Наден снова поднял свою искалеченную руку.
– Но я бы ничего этого не достиг, если бы жил в страхе лишиться руки. Если бы я ежился и уворачивался, меня никогда бы не приняли в латанту. Я бы никогда не дошел до второго камня. Я остался бы цел, но стал бы меньше, чем я есть.
Он отвернулся и снова принялся скоблить котлы. Я, помедлив, присоединился к нему.
– Тяжело тебе? – спросил я вполголоса – просто не смог удержаться.
Наден долго не отвечал.
– Когда это только случилось, я про себя думал, что не так уж оно и плохо. Некоторые получают увечья пострашнее. Некоторые гибнут. Мне повезло больше.
Он набрал воздуху в грудь и медленно выдохнул.

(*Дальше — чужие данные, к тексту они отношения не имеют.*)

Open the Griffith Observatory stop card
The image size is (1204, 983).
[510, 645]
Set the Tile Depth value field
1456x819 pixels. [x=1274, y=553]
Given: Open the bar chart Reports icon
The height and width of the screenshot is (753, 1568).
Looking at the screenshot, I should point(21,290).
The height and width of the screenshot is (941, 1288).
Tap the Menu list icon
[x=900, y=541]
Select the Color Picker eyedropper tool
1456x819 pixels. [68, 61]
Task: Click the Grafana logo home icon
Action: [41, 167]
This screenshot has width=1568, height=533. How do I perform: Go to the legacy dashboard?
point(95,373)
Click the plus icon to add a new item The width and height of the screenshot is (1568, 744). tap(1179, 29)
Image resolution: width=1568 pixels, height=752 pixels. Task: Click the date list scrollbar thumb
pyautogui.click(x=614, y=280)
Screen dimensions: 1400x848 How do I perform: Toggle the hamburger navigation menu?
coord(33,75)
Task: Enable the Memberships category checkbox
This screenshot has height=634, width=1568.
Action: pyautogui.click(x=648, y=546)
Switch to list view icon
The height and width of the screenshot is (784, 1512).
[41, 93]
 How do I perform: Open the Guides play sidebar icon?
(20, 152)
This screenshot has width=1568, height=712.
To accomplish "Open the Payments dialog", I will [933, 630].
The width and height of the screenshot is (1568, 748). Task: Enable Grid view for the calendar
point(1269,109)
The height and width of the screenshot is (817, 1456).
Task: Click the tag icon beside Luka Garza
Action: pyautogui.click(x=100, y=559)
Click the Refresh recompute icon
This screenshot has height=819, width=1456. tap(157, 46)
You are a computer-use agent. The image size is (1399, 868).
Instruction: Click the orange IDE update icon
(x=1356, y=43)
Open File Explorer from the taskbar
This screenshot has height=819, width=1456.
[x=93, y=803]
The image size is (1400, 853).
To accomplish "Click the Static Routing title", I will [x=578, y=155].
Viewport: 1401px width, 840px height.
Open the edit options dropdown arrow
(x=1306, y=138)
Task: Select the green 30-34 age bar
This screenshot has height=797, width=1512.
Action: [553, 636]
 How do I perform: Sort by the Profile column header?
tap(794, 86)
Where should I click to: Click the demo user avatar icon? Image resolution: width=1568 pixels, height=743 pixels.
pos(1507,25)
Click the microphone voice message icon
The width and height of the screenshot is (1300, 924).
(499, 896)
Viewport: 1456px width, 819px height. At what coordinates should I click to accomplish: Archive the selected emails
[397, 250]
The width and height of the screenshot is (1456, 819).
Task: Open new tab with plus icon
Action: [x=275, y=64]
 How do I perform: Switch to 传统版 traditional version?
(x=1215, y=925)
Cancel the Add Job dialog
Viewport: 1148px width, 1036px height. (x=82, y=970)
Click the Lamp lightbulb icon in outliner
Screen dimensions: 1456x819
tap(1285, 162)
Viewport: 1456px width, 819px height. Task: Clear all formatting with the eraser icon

– Я старался думать, что все не так плохо. Стану жить дальше. Но нет. Жизнь останавливается. Ты многое теряешь. Ты теряешь все.
Потом добавил:
– Во сне у меня всегда две руки.
Мы вместе домыли посуду, сохраняя общее молчание. Иногда молчание – единственное, что ты можешь предложить.
Целеана тоже меня кое-чему научила. А именно: бывают противники, которые не колеблясь ударят мужчину ногой, кулаком или локтем прямо по гениталиям.
Нет, не так сильно, чтобы искалечить. Она дралась с пеленок и в совершенстве владела контролем, который так ценила Вашет. Но это означало, что Целеана точно знала, насколько сильно следует ударить, чтобы я зашатался и скорчился, сделав ее победу совершенно бесспорной.
И вот я сидел на травке, мир вокруг был серым, меня подташнивало. Выведя меня из строя, Целеана сочувственно похлопала меня по плечу и весело ускакала. Небось опять пошла плясать между качающихся ветвей меч-дерева.
– Ты неплохо держался до самого конца, – сказала Вашет, усевшись на траву напротив меня.
Я ничего не ответил. Я, как ребенок, играющий в прятки, искренне надеялся, что, если зажмуриться и сидеть совершенно неподвижно, боль меня не отыщет.
– Да брось ты, видела я, как она тебя пнула, – снисходительно сказала Вашет. – Удар был не такой уж сильный.
Я услышал, как она вздохнула.
– Нет, если тебе надо, чтобы кто-то посмотрел и удостоверился, что твои сокровища целы…
Я хихикнул. Зря я это сделал. Немыслимая боль, свернувшаяся в паху, распрямилась и отдалась вниз, в колено, и вверх, в пупок. Снова накатила тошнота, и я открыл глаза, чтобы справиться с головокружением.
– Она скоро это перерастет, – сказала Вашет.
– Надеюсь… – прошипел я сквозь стиснутые зубы. – Гнусная привычка!
– Я не это имею в виду, – сказала Вашет. – Я хочу сказать, что она подрастет. И можно надеяться, что она будет распределять свое внимание по всему телу равномернее. Сейчас она слишком часто атакует в пах. Это делает ее предсказуемой, так ей слишком легко противостоять.
Она многозначительно взглянула на меня.
– Любому, у кого есть хоть капля мозгов.
Я снова закрыл глаза.
– Вашет, не надо меня учить прямо сейчас, а? – взмолился я. – А то я вот-вот верну вчерашний завтрак!
Она поднялась на ноги.
– Значит, это самое подходящее время для учебы. Встань! Ты должен научиться сражаться, будучи раненым. Это бесценный навык, и Целеана дала тебе случай в нем поупражняться. Ты должен быть ей за это благодарен.
Понимая, что спорить бесполезно, я поднялся на ноги и заковылял за своим тренировочным мечом.
Вашет поймала меня за плечо.
– Нет. Без оружия!
Я вздохнул.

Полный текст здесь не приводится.